»Eine Neutralitätserklärung«, wiederholte jemand.
»Glauben Sie, dass es funktionieren würde?«
George breitete die großen Hände aus. »Hat irgendjemand eine bessere Idee?« Schweigen senkte sich über den Konferenzraum.
George entwarf die Erklärung in den nächsten vierundzwanzig Stunden mit der Hilfe eines Assistenten, der vor der Ankunft im Gürtel Historiker gewesen war. Der Rat trat wieder zu einer Krisensitzung zusammen, zerriss den Entwurf in der Luft und schrieb ihn mehrmals um, bis schließlich eine Endfassung herauskam, die fast in jedem Satz mit Georges ursprünglichem Entwurf übereinstimmte. Erst dann erklärte der Rat sich bereit, George die Erlaubnis zu erteilen, die Erklärung an Pancho Lane von Astro, Martin Humphries von HSS und an den Regierungsrat von Selene zu senden. George fügte eine Kopie für Douglas Stavenger hinzu und leitete die Erklärung dann an die Medien in der Erde/Mond-Region weiter.
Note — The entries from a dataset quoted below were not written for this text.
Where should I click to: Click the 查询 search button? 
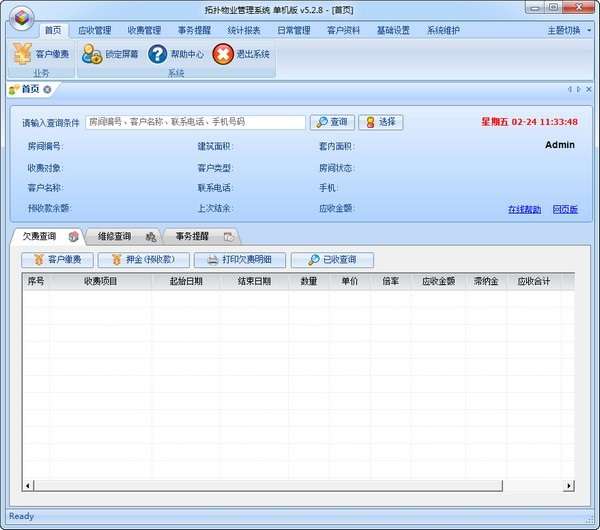(333, 122)
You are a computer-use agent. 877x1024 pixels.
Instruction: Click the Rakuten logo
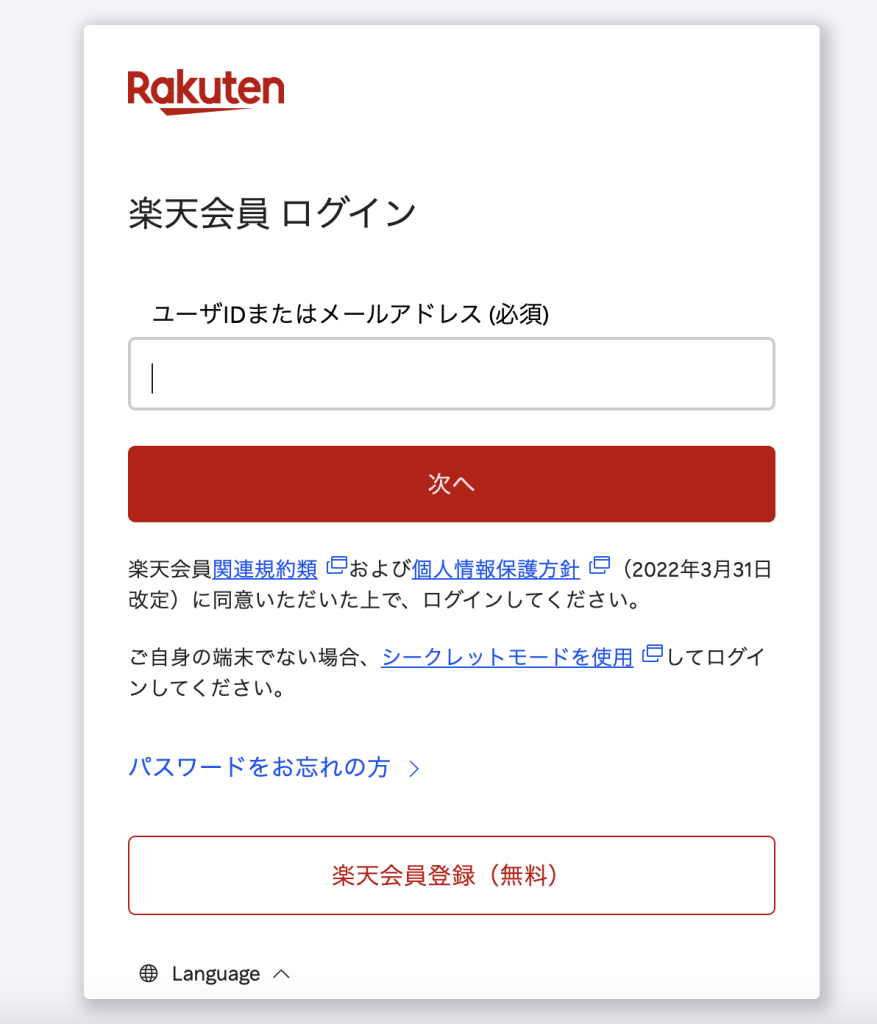[204, 88]
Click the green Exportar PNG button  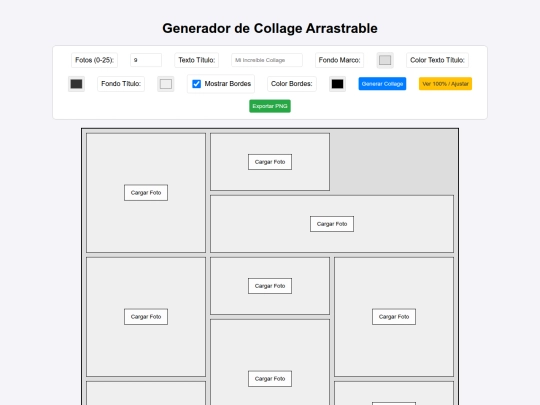click(270, 106)
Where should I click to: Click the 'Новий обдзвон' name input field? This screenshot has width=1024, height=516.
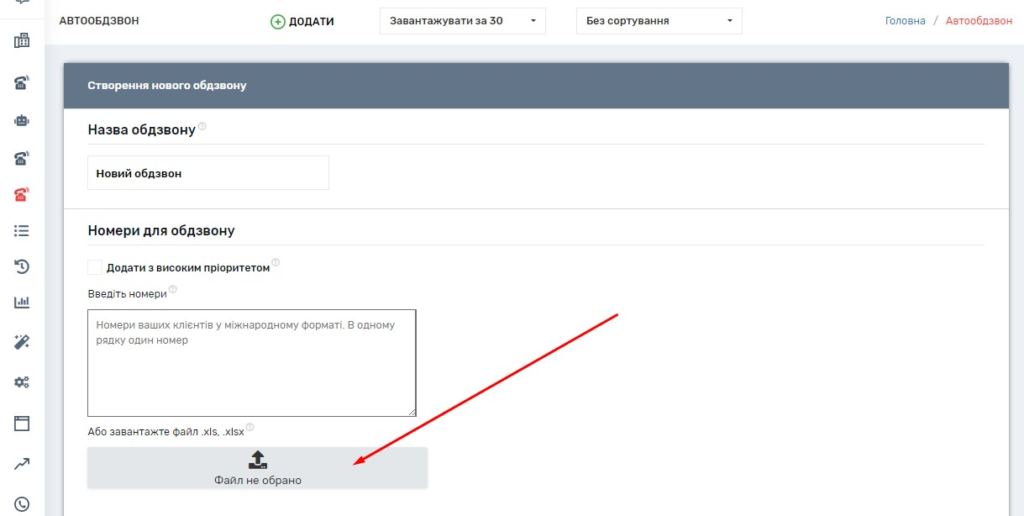click(208, 173)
In den darauf folgenden Tagen war Big George Ambrose eine kleine Medienattraktion. Durch Ceres' Neutralität wurde den meisten Menschen auf der geschundenen alten Erde überhaupt erst bewusst, dass es Krieg im Weltraum gab: einen stillen, heimlichen Krieg, der weit weg in den dunklen und kalten Tiefen des Asteroidengürtels stattfand.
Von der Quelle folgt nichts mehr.